To be honest, I’d never heard of ERISA before today. I have an opinion neither on whether it’s a good law or a bad law, nor whether the law is correctly interpreted here. Judge White was appointed by President Bush in 2002, for what it’s worth. He’s also the judge that put two San Francisco Chronicle reporters in jail for failing to reveal their source of Barry Bonds’ secret grand jury testimony. That all sounds good, so I’ll give him the benefit of the doubt and assume he’s right here in interpreting ERISA.

If he’s right, then AB1X, the Schwarzenegger/Democratic HillaryCare-lite bill that passed this month and will be debated in the Senate come January, could also be in trouble. Says the Chronicle:

The requirement that all employers either provide insurance for their workers or pay into a new state purchasing pool on a sliding scale of 1 percent to 6.5 percent of payroll based on company size is a key funding element of the plan and the one that may provide biggest obstacle to passage in light of White’s ruling, which San Francisco intends to appeal.

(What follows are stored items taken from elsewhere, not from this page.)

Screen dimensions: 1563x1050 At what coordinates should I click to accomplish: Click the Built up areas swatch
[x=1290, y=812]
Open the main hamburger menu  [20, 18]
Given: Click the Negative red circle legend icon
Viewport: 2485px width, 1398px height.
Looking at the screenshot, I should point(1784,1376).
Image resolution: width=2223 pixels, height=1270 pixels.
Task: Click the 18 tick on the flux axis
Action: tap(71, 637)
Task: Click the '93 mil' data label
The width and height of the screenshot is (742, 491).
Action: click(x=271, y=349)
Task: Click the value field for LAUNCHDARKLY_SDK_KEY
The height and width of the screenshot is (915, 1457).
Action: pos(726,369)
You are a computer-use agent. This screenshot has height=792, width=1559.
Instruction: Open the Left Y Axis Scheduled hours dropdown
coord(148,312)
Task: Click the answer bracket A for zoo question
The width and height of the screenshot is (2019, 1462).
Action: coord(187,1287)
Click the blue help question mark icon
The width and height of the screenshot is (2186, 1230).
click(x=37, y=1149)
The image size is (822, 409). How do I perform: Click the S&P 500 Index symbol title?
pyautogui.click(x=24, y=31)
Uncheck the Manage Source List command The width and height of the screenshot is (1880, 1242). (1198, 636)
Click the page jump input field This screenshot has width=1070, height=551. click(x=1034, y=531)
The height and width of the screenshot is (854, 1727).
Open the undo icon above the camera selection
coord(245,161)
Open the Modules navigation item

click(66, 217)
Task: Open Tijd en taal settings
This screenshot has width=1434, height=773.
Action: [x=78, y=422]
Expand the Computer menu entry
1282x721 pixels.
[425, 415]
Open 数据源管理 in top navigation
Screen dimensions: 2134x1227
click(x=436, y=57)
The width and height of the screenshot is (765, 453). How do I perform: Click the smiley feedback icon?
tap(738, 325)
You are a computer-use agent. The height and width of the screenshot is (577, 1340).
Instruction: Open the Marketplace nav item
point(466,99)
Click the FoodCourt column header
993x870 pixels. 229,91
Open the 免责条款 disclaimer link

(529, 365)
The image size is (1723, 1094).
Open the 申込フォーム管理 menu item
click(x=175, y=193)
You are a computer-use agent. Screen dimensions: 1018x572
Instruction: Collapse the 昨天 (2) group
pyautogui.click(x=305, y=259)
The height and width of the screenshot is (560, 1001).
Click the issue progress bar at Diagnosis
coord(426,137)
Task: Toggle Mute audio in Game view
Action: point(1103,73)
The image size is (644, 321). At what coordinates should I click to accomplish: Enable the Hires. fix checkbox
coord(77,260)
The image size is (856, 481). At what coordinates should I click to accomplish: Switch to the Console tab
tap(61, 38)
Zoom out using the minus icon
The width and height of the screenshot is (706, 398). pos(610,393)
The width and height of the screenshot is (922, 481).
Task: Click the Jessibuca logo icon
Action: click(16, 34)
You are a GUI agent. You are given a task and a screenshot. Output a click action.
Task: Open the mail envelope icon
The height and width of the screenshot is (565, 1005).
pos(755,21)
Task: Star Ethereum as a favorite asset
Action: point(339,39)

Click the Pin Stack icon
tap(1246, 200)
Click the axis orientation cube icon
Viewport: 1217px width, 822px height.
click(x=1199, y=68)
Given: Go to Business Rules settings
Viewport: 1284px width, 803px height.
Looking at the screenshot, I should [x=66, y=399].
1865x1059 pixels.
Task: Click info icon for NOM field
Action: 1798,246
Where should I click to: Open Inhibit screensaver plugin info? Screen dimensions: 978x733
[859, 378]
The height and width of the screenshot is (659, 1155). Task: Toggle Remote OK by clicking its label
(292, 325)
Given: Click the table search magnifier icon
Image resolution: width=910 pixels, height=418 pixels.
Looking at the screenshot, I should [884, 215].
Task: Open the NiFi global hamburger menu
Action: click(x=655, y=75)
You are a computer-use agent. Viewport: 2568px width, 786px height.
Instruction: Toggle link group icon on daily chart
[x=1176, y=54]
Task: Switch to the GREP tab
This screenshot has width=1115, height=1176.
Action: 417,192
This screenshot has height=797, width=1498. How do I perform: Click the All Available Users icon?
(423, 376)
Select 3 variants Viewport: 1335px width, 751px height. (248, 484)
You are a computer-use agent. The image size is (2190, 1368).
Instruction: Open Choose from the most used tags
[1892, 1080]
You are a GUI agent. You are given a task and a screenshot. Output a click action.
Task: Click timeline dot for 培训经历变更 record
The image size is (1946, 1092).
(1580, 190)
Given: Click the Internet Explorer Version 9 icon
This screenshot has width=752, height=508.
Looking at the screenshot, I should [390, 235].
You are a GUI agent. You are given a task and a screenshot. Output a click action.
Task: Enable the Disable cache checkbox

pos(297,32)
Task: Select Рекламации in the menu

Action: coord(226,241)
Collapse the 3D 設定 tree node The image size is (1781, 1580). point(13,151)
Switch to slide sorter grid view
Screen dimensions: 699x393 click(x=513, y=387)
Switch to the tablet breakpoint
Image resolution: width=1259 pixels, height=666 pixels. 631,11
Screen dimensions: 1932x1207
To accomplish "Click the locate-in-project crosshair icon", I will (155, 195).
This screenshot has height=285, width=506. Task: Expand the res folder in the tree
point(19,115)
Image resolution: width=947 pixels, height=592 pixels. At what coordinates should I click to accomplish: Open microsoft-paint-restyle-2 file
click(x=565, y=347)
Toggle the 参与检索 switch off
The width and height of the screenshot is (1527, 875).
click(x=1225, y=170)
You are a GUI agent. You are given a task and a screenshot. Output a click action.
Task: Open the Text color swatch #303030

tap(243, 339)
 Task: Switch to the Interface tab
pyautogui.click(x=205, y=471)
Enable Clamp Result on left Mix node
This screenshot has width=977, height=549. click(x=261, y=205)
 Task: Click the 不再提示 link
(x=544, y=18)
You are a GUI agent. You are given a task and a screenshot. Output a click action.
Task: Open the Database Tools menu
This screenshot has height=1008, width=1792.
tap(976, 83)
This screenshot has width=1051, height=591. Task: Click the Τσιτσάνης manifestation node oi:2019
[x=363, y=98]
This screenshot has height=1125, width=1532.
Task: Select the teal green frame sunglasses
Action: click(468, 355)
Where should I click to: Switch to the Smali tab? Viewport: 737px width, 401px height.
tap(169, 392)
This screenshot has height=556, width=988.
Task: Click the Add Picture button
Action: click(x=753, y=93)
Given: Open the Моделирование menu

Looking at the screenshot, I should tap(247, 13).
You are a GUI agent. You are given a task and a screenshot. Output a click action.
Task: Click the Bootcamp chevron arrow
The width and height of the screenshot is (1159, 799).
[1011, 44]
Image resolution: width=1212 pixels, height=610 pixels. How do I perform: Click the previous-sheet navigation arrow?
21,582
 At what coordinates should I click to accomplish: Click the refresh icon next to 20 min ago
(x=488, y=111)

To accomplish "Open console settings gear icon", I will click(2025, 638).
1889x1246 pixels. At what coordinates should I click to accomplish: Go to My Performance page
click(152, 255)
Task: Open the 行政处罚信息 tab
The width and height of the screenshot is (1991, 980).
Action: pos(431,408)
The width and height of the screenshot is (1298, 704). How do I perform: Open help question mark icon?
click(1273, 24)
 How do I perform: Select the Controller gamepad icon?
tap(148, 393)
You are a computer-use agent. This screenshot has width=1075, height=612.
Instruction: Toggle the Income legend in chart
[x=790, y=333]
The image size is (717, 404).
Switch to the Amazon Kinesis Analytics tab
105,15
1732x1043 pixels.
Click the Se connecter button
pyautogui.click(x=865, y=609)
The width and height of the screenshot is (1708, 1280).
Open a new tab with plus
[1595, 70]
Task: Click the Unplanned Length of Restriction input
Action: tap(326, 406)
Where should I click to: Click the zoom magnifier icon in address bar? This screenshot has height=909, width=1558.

Not that AB1X is even guaranteed to get out of committee in the Senate:

But there are other issues that could spell trouble for the bill in a hearing set for Jan. 16 before the Senate’s health committee, which is chaired by Sen. Sheila Kuehl, D-Santa Monica, a longtime advocate of a single-payer health system that would eliminate private insurance.

….”There’s a lot to consider here,” Kuehl said. “I think you can assume that we will hold the world’s longest hearing because I want to have every bit of this bill looked at.”

So I’m still not worried about our state economy being trashed. Governor Schwarzenegger may be trying to do his best to link arms with Assembly Speaker Fabian Núñez (D-Los Angeles) to block job creation in this state, but Senate Democrats or the courts may yet save us from this monster we nominated and elected.